**DO THIS:** Copy the lines of the listing below verbatim, beginning with its first line and ending with the line that contains "(x=136, y=525)".

— BEGIN DATA LINES —

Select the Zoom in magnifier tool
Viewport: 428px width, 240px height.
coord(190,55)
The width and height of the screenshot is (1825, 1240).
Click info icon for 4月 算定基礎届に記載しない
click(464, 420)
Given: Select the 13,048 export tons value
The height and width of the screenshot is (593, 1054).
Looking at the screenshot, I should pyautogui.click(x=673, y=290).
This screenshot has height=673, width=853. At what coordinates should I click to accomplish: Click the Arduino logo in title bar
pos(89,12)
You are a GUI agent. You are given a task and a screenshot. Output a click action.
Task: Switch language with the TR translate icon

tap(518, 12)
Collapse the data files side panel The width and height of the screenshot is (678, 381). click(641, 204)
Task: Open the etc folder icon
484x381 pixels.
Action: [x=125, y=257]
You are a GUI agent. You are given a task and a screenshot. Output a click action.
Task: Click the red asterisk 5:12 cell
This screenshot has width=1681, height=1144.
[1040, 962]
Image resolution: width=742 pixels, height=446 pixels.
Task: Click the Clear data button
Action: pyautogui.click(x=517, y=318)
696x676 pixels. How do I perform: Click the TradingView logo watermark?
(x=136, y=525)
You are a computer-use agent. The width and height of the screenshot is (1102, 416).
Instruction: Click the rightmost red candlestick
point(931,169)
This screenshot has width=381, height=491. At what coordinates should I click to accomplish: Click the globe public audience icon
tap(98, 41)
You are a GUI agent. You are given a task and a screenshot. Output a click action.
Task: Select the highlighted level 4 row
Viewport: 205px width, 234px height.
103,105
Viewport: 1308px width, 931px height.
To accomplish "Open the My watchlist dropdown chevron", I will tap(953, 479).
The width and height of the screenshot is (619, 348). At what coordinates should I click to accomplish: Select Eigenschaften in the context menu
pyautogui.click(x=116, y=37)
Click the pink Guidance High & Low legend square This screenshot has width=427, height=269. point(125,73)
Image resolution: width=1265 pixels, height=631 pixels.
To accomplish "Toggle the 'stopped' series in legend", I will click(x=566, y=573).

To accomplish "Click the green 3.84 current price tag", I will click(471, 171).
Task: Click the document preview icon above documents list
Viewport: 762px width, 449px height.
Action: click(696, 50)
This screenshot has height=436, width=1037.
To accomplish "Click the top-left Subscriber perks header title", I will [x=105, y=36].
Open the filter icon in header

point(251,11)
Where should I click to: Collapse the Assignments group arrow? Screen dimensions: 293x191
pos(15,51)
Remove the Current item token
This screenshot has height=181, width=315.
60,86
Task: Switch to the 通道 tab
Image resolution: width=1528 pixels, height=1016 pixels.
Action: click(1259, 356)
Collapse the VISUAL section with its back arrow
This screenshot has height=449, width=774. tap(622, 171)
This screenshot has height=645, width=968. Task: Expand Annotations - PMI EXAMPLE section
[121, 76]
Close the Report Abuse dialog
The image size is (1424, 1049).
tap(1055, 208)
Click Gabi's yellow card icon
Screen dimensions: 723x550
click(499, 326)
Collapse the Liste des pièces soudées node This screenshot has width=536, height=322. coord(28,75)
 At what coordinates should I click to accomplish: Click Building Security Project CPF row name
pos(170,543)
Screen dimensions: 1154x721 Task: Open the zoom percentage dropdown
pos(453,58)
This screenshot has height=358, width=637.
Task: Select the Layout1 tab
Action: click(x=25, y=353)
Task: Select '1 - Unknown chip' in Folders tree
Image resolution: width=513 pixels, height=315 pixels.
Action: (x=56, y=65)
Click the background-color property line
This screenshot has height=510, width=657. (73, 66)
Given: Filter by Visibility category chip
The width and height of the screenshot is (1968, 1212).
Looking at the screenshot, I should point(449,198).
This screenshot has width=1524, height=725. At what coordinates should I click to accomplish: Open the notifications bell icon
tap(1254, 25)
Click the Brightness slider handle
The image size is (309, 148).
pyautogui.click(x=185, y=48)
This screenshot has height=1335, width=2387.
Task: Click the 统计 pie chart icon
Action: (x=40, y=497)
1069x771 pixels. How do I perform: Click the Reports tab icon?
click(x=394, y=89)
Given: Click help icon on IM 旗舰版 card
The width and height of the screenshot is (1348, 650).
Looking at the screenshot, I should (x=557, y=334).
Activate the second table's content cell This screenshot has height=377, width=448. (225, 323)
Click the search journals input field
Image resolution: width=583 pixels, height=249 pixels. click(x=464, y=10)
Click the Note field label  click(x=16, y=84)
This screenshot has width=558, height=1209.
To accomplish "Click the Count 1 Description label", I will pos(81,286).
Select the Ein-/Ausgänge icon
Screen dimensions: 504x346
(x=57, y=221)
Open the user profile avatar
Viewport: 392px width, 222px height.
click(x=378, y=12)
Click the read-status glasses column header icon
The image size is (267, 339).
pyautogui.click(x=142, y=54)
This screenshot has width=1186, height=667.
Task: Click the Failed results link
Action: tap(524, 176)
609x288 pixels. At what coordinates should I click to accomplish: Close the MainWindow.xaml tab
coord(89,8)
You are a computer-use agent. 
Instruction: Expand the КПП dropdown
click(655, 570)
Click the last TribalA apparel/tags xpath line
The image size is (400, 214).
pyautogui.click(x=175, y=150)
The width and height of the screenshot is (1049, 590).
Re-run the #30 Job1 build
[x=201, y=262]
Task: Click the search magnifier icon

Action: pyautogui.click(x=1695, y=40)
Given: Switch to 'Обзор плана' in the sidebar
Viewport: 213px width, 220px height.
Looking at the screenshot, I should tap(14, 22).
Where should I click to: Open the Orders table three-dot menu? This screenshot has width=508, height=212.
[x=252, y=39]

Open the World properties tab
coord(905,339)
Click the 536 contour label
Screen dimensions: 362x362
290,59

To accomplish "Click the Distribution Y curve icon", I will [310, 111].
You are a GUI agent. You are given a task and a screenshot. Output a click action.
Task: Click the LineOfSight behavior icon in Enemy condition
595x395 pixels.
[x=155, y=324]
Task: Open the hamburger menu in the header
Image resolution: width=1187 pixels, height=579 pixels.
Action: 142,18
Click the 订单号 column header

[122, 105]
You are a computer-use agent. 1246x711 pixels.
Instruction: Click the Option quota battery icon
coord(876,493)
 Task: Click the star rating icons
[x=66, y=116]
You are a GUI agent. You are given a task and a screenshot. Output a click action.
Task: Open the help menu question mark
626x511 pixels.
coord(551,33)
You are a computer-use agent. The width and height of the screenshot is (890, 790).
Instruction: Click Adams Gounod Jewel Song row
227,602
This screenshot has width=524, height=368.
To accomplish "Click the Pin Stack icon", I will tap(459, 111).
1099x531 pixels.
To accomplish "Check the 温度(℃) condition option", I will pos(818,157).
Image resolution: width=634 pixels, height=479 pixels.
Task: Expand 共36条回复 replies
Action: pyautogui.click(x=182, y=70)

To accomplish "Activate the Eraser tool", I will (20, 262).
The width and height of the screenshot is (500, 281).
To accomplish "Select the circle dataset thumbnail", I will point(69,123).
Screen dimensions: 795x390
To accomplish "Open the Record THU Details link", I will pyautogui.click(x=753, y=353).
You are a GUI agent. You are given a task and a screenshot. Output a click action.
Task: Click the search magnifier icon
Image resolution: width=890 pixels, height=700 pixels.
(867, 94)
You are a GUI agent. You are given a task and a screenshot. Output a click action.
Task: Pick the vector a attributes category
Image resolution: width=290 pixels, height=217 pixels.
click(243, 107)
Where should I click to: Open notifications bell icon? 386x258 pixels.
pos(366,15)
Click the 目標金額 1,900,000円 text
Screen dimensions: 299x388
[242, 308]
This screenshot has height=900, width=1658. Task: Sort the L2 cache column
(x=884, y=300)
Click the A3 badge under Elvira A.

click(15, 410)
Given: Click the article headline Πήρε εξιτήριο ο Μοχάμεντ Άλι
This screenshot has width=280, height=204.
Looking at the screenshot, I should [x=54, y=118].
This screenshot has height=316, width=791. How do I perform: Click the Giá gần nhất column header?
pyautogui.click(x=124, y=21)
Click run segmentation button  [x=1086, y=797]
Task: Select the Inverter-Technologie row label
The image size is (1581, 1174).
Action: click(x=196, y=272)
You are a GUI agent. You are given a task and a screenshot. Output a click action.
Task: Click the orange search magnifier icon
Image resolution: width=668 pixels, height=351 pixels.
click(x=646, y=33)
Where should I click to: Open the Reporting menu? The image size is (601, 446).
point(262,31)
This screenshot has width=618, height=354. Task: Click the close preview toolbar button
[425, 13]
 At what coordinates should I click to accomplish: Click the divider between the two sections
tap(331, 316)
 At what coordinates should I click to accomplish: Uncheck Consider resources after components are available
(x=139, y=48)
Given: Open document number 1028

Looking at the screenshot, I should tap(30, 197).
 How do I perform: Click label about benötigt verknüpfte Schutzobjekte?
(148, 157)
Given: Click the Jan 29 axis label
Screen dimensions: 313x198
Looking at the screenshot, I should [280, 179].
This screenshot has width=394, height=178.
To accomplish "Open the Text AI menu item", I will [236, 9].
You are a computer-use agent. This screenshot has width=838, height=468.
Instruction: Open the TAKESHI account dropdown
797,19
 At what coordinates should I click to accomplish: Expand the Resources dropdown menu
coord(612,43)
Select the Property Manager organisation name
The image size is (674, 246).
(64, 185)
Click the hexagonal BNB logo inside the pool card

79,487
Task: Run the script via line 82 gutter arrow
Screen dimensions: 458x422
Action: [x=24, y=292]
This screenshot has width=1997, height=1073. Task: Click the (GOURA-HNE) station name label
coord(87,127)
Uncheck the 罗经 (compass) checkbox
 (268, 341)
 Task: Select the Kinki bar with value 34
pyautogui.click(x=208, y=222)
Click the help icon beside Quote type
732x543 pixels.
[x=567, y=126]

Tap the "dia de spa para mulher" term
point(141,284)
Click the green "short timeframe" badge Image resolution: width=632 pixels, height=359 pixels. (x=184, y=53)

— END DATA LINES —

**CORRECT ANSWER:**
Select the Zoom in magnifier tool
Viewport: 428px width, 240px height.
coord(190,55)
The width and height of the screenshot is (1825, 1240).
Click info icon for 4月 算定基礎届に記載しない
click(464, 420)
Given: Select the 13,048 export tons value
The height and width of the screenshot is (593, 1054).
Looking at the screenshot, I should pyautogui.click(x=673, y=290).
This screenshot has height=673, width=853. At what coordinates should I click to accomplish: Click the Arduino logo in title bar
pos(89,12)
You are a GUI agent. You are given a task and a screenshot. Output a click action.
Task: Switch language with the TR translate icon

tap(518, 12)
Collapse the data files side panel The width and height of the screenshot is (678, 381). click(641, 204)
Task: Open the etc folder icon
484x381 pixels.
Action: [x=125, y=257]
You are a GUI agent. You are given a task and a screenshot. Output a click action.
Task: Click the red asterisk 5:12 cell
This screenshot has width=1681, height=1144.
[1040, 962]
Image resolution: width=742 pixels, height=446 pixels.
Task: Click the Clear data button
Action: pyautogui.click(x=517, y=318)
696x676 pixels. How do I perform: Click the TradingView logo watermark?
(x=136, y=525)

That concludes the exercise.